When Gameforge AG looks for a new game, what are the most important points that the company looks for?


Honestly, if we can tell how well a game will do, it’s impossible to tell. We have a couple key points that we look for in a game. First, we look for whether or not the game system and the in-game content synergizes well and if it has long-term potential. If the flow of the game suddenly comes to a halt, we believe that it’s not a great game. 


Second, we look for games that aren’t only about PVP. Many love PVP, but not everyone does. The gamers in the West tends to enjoy solo or co-op. 


And finally, we look for games with complicated systems and depth. Our target audience is not on the casual side, and we know the value of depth in a game.



In the past, Gameforge AG has been quite successful in the Web game market. Are there plans of developing and servicing Web games again?


It’s true that we’ve been successful with Web games. While our current main focus is on PC MMORPGs, Web games still exist on our channel. We’re going to be launching a new Web game called ‘Ultimate Pilot’, and although the Korean language isn’t supported, we’re looking to service the game in the global market.

Since you’ve dealt with European and North American gamers for a long time, you must also be knowledgeable in their preferences. What’s the biggest differences between them and gamers in other regions?

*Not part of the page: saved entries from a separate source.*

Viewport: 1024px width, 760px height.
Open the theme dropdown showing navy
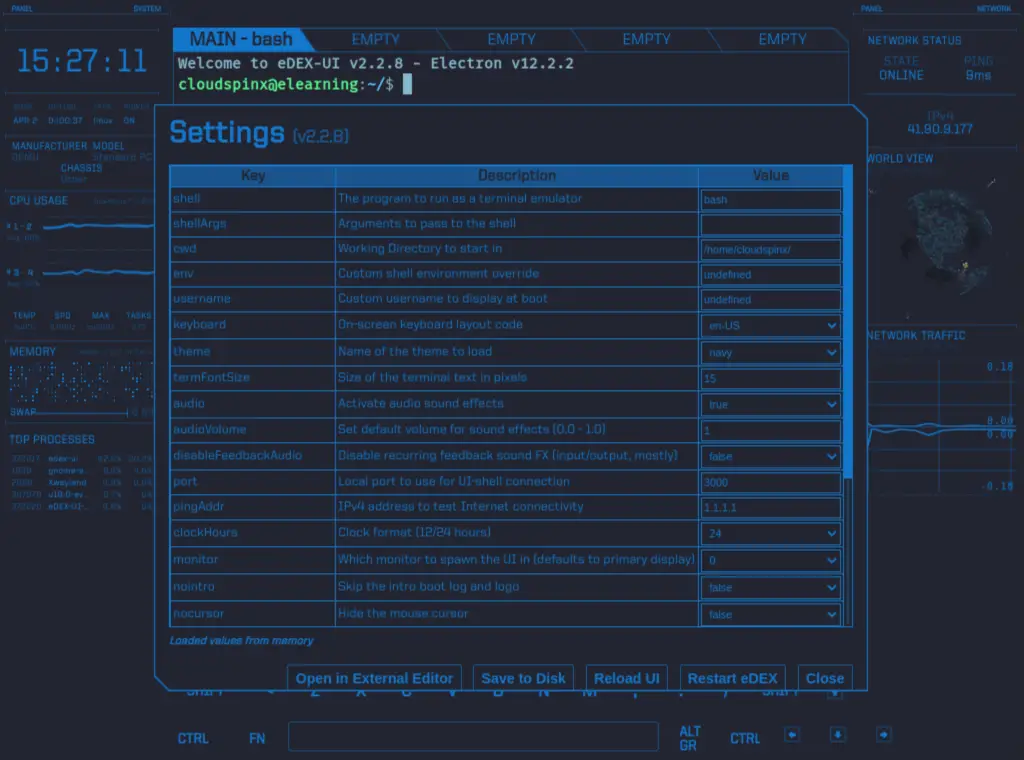coord(769,352)
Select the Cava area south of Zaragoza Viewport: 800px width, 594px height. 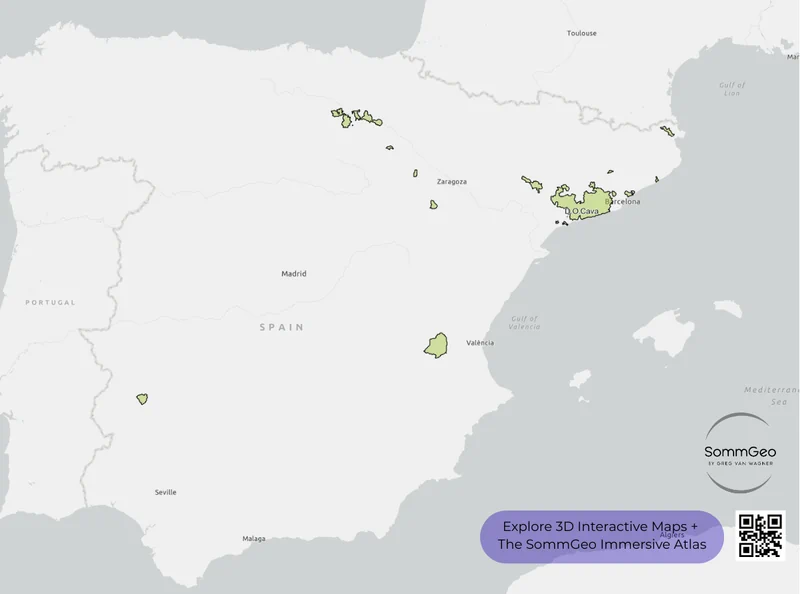click(x=433, y=204)
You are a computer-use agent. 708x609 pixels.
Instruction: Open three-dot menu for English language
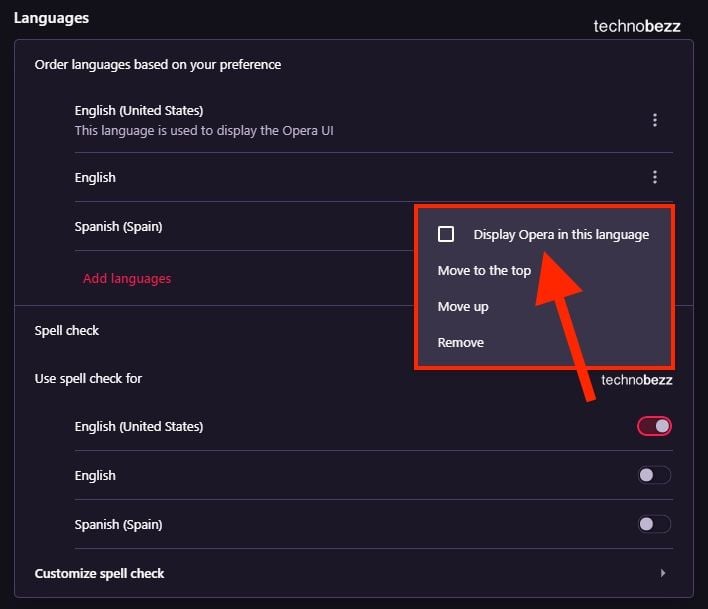coord(655,177)
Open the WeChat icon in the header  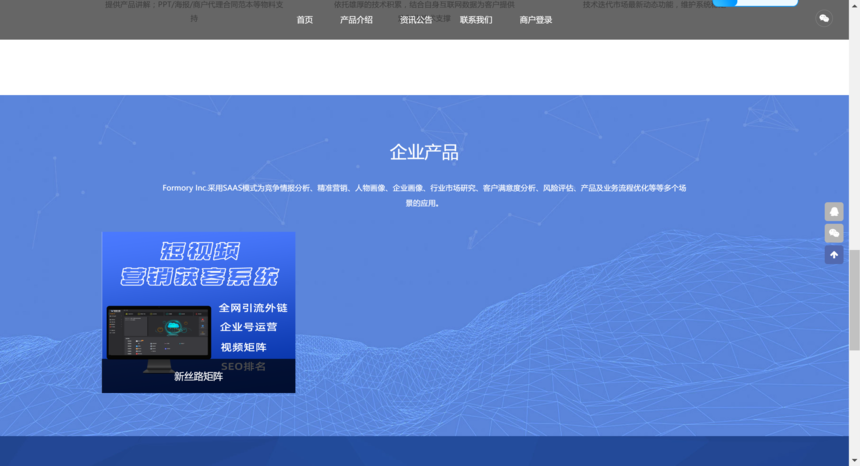pos(823,19)
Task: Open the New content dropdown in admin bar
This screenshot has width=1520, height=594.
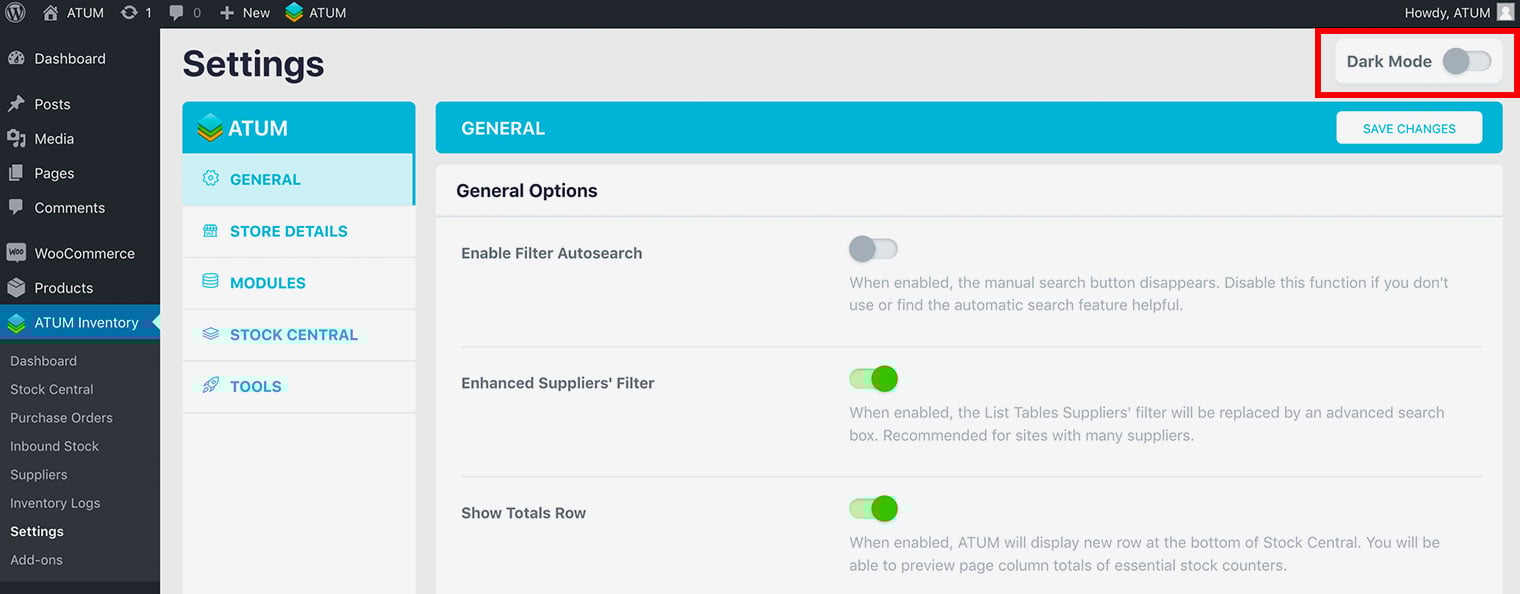Action: 245,13
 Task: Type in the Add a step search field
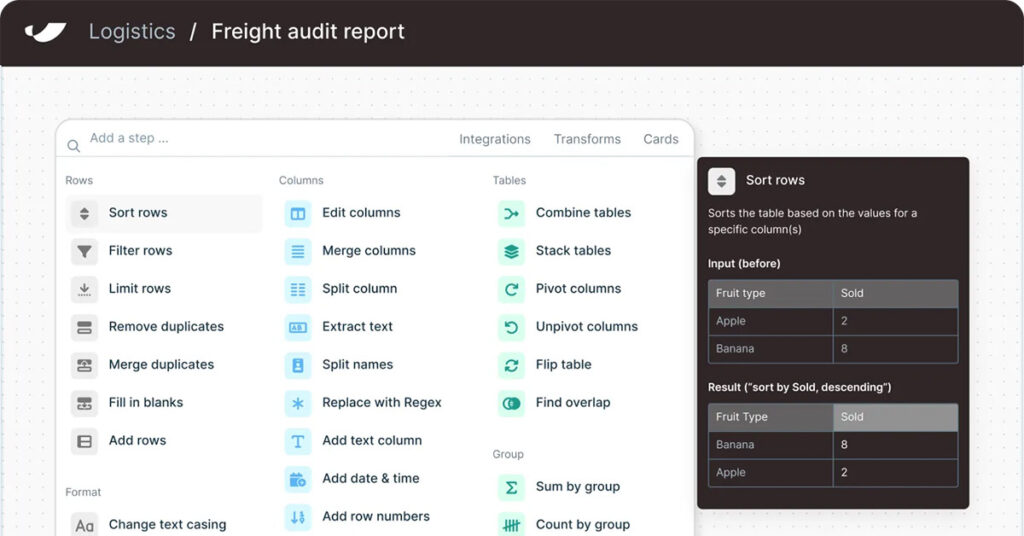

Compared to the gamers in Asia, there’s a lot less Western gamers that prefer PVP. Also, when it comes to P2W, the West is even more sensitive than the Asian gamers. 

You’ve mentioned that it’s unfortunate how the Korean market is really focused on mobile games. What do you think about the dominance of mobile games on a worldwide scale?


Although we haven’t ruled out mobile games completely, our main focus is on PC and console games. The mobile game market is very competitive. Not in the games themselves, but in the market. Mobile game developers compete by spending so much resources on marketing, yet looking for success in a limited platform. However, the PC Online market is a lot more stable, with various methods of service. To be honest, we really wish Korea would develop more PC games (laughter).


In my personal opinion, there are many games that fail to meet the criteria of what really makes a game, a ‘game’. Simply put, they reduce costs in all other aspects for a positive business effect. We’ve serviced PC games for many years, and we’ve found many who those found love, and those who enjoyed over generations.


However, for mobile games, things like the memories behind the game and the level of perfection isn't talked about. It gets people talking about the level of CPI, MOU… people only end up talking about data. In that sense, I hope many developers look into PC games as well.